In a July 17, 2013 interview with Politico, the Wisconsin Republican made a critique that could be summarized like this:
Young people are made to think that the only path to success is a four-year degree. They have been "enticed’ to take on large debt because subsidies limit interest rates on student loans.
The availability of loans and grants has led to increases in the cost of higher education.
"And so we have, in all of our good intentions," Johnson said, "we’ve actually made college less accessible because we’ve made it so unaffordable and we’ve plunged our children into debt."
Then he made this claim:
"And also by giving them this easy debt, on average, kids are taking six years to get a four-year degree, while that debt meter is increasing."
With the start of school right around the corner, we wondered whether it's really taking an average of six years to get from high school diploma to bachelor's degree.
Getting our bearings
Johnson’s staff didn’t follow through on a promise to send us evidence to back his claim. But let’s note a couple of things for we evaluate it.
Johnson spoke of "kids."
So, it’s fair to say his six-year claim applies to students who start college shortly after finishing high school, rather than adults who pursue a degree later in life, perhaps over many years.
He also used the phrase "on average." That number, of course, is stretched by students who don’t take just four or six years, but much longer to finish their degree.
That means there’s some value in also looking at how long it takes for a typical student to get a B.A. or B.S.
We examined the latest U.S. Department of Education statistics that include averages in measuring the time it takes to get a bachelor’s degree. We also discussed them with department statistician Aurora D’Amico.
Those statistics, which cover students who earned their first four-year degree during the 2007-2008 school year, cast a pretty wide net.
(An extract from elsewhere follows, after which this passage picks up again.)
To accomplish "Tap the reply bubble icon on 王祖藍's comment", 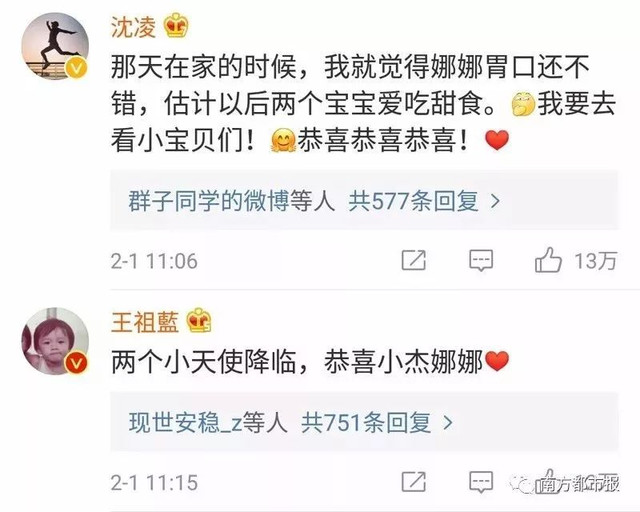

They include part-time as well as full-time students; students who started their college studies at a two-year or a four-year institution; and students who were not seeking a degree of any type when they initially entered college.
For that relatively broad collection of students, the average time to get their bachelor’s degree was six years and four months -- even higher than what Johnson claimed.
The time was shorter -- five years and 10 months -- for students who began college within a year of finishing high school; those are arguably the "kids" Johnson was referring to.
And for students who started their college studies at a four-year institution, rather than a two-year school, the average was five years and eight months.
So, those are the averages, all of which are in the ballpark of Johnson’s six-year claim.
The Department of Education study also provided figures that aren’t averages, notably this one: 44 percent of the students who got their degrees in 2007-2008 did so within four years.
That compares to 23 percent who needed five or six years (and 33 percent who took more than six years).
So, it is more common to earn a four-year degree in four years than it is in five to six years.
Another recent Department of Education study, reviewing a narrower group of students, found similar results. It covered first-time, full-time students who entered four-year institution in fall 2005 aiming to obtain a bachelor’s degree.
In this group, 39 percent got their four-year degree within four years; 59 percent graduated within six years.
Johnson said that on average, college students "are taking six years to get a four-year degree."
It’s more common for students to take four years to graduate than it is for them to take six years. But overall, the average duration is about six years.
Our definition of Mostly True is a statement that is accurate but needs additional information. That’s how we rate this one.